TEXT SHOWN —

Journal Articles

CVu Journal Vol 13, #6 - Dec 2001 + Programming Topics
Browse in : All > Journals > CVu > 136 (8)
All > Topics > Programming (877)
Any of these categories - All of these categories

Note: when you create a new publication type, the articles module will automatically use the templates user-display-[publicationtype].xt and user-summary-[publicationtype].xt. If those templates do not exist when you try to preview or display a new article, you'll get this warning :-) Please place your own templates in themes/yourtheme/modules/articles . The templates will get the extension .xt there.

Title: Summing Arrays

Author: Administrator

Date: 03 December 2001 13:15:48 +00:00 or Mon, 03 December 2001 13:15:48 +00:00

Summary: 

Body: 

"What's one and one and one and one and one and one and one?" Lewis Carroll had Alice ask. In his real life as the Reverend Charles L Dodgson, an accomplished mathematician and tutor at Christ Church College in the University of Oxford, Dodgson was no doubt aware of the problems this question would cause his students. But he could not be expected to have imagined the difficulty that finding the sum of a list of numbers would cause today's computer programmers.

Let me reword the opening question in a form which you could go away and program. Write a function which takes a pointer, 'a', to an integer array of length 'len_a', and return the sum of the elements as the function value.

And what I am going to talk about in this column is the pitfalls you can get into trying to answer this question and suggest some ways of getting the utmost out of the limited computer resources you have available to solve the problem.

The First Attempt

The solution initially seems easy enough. Use a local variable sum_a to hold the running total of the elements. Then, should not *a and sum_a be of the same type, which is int? And len_a must be of type size_t because, being used as an array index, it is conceptually of the same type as that returned by the sizeof operator.

[Data records]
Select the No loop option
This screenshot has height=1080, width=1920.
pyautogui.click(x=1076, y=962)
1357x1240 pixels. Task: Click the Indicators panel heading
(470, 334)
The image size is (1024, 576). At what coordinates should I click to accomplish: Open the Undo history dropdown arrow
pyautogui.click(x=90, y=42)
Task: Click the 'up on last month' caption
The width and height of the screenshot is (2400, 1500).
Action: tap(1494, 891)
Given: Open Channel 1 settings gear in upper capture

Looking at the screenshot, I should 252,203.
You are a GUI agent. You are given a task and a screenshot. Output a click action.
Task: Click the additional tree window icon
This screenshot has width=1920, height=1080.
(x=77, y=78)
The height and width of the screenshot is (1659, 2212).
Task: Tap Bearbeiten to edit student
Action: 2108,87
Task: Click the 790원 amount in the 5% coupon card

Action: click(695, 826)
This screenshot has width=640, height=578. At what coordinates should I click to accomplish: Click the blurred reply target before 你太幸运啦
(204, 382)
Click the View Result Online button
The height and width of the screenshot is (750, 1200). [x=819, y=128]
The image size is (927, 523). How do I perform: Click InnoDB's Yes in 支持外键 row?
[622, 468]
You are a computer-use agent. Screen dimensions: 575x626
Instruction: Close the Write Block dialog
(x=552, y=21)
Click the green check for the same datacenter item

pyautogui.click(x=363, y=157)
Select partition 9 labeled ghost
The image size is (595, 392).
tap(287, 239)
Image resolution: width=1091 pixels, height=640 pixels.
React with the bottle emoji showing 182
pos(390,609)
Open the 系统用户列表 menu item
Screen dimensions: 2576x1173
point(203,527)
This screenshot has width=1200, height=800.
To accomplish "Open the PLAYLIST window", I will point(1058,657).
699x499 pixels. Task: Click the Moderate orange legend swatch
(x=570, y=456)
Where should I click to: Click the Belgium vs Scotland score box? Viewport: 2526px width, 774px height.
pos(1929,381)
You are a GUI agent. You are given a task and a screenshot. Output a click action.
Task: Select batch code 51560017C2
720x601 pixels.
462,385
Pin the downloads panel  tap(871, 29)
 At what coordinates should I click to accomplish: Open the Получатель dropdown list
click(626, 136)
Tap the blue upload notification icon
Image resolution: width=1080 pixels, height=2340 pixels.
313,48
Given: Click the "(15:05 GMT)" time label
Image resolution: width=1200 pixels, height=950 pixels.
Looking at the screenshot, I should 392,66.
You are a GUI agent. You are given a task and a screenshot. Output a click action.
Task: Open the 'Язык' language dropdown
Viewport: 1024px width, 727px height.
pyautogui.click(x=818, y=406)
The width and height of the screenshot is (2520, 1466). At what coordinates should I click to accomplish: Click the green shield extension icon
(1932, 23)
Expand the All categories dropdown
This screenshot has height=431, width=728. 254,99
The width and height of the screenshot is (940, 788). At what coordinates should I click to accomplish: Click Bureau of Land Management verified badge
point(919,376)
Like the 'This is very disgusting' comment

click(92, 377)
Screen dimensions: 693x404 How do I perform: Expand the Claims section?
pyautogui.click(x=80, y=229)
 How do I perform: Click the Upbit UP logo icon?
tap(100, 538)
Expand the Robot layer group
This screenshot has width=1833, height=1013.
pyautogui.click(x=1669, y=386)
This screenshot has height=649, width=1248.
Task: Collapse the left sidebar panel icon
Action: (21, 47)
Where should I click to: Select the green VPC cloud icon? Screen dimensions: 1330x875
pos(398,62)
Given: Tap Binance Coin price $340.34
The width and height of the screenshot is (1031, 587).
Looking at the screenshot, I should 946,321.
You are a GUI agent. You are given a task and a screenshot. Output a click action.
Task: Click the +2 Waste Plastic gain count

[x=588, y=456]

REQUIRED ACTIONS —
[1] In the article on summing arrays, what type must len_a have?
[2] Locate every line in the records containing the string "perform" and copy each of those lines.
The article on summing arrays and the records are unrelated to each other.

SOLUTION LIST —
[1] It must be of type size_t.

[2]
The image size is (927, 523). How do I perform: Click InnoDB's Yes in 支持外键 row?
Screen dimensions: 693x404 How do I perform: Expand the Claims section?
 How do I perform: Click the Upbit UP logo icon?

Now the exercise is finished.